Physical characteristics
- Tidal radius: 3900 ly (1200 pc)
- Metallicity: $\begin{smallmatrix}\left[\ce{Fe}/\ce{H}\right]\end{smallmatrix}$ = −1.3 dex
- Other designations: Bol 520, PGC 2017209

= MGC1 =

Globular cluster in the constellation of Pisces

MGC1 is a globular cluster in the constellation of Pisces. It lies about 650,000 light-years (about 200 kpc) away from the Andromeda Galaxy (M 31)'s galactic center. MGC1 is considered as one of the most isolated globular clusters in the Local Group. The radial velocity of MGC1 is close to the systemic velocity of M 31 and likely within its escape velocity, therefore the cluster is likely gravitationally bound to it. Its absolute magnitude is −8.5.

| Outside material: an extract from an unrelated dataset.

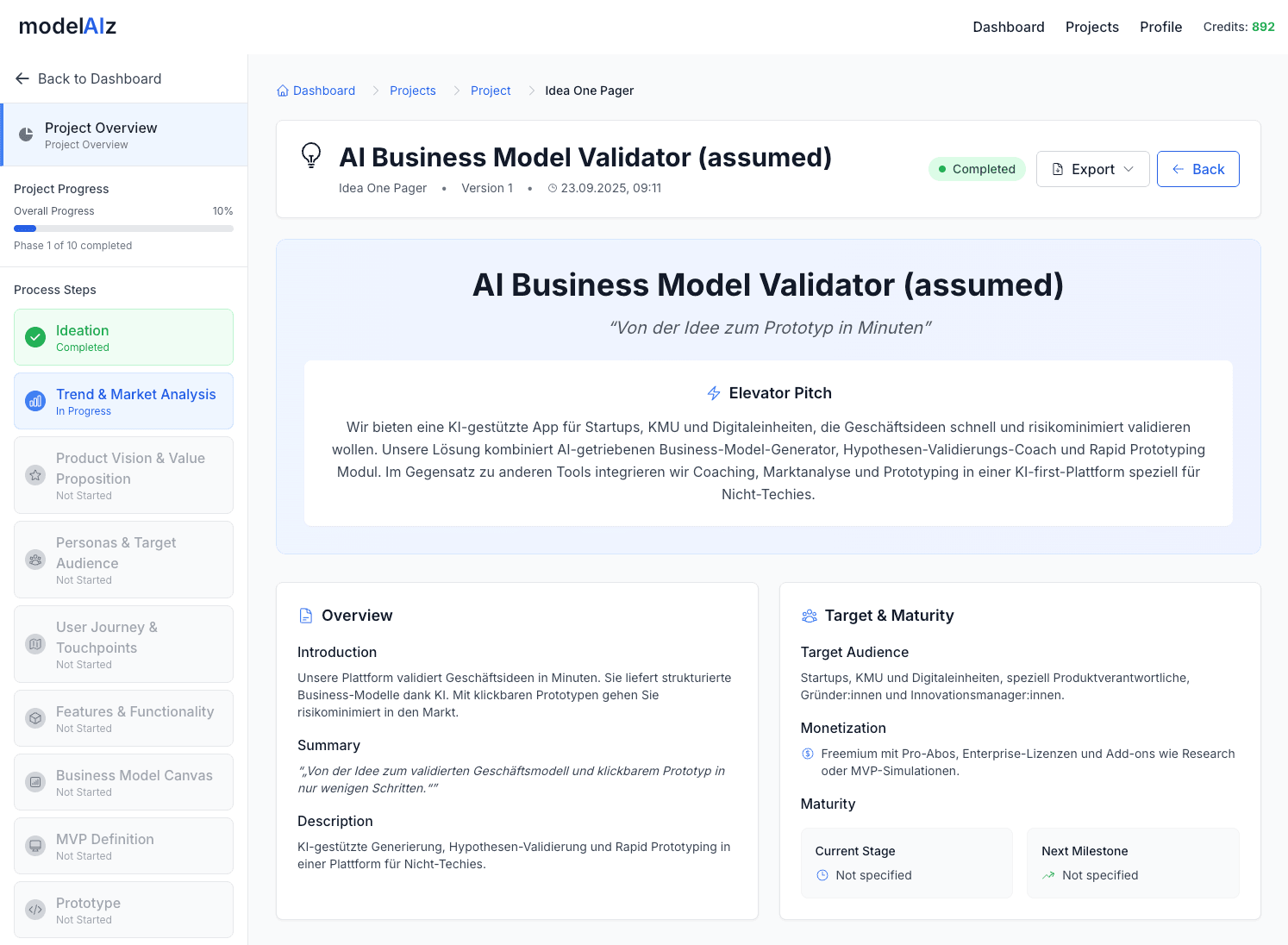
Task: Click the Trend & Market Analysis chart icon
Action: tap(35, 401)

In 2010, three astronomers (Charlie Conroy, Abraham Loeb and David Spergel) submitted an article to The Astrophysical Journal, explaining with evidence how the two globular clusters MGC1 and NGC 2419, another globular cluster 90,000 light-years (30 kpc) away from the center of the Milky Way Galaxy, did not have dark matter halos surrounding them.

In another article submitted to Science Magazine, it was explained that "Using data obtained by other astronomers, the team created computer models of what globular clusters should look like in the presence and absence of dark matter halos. Over time, clusters without dark matter slowly lose their gravitational grip on the stars at their edges, the team found, whereas those with halos hold onto these stars. Both NGC 2419 and MGC1 are missing stars at their fringes, leading the researchers to conclude that they formed in the absence of dark matter halos. The same may be true of most globular clusters in the local universe." This apparently proves that dark matter does not form all globular clusters, since the belief before this discovery was that dark matter helped form all globular clusters.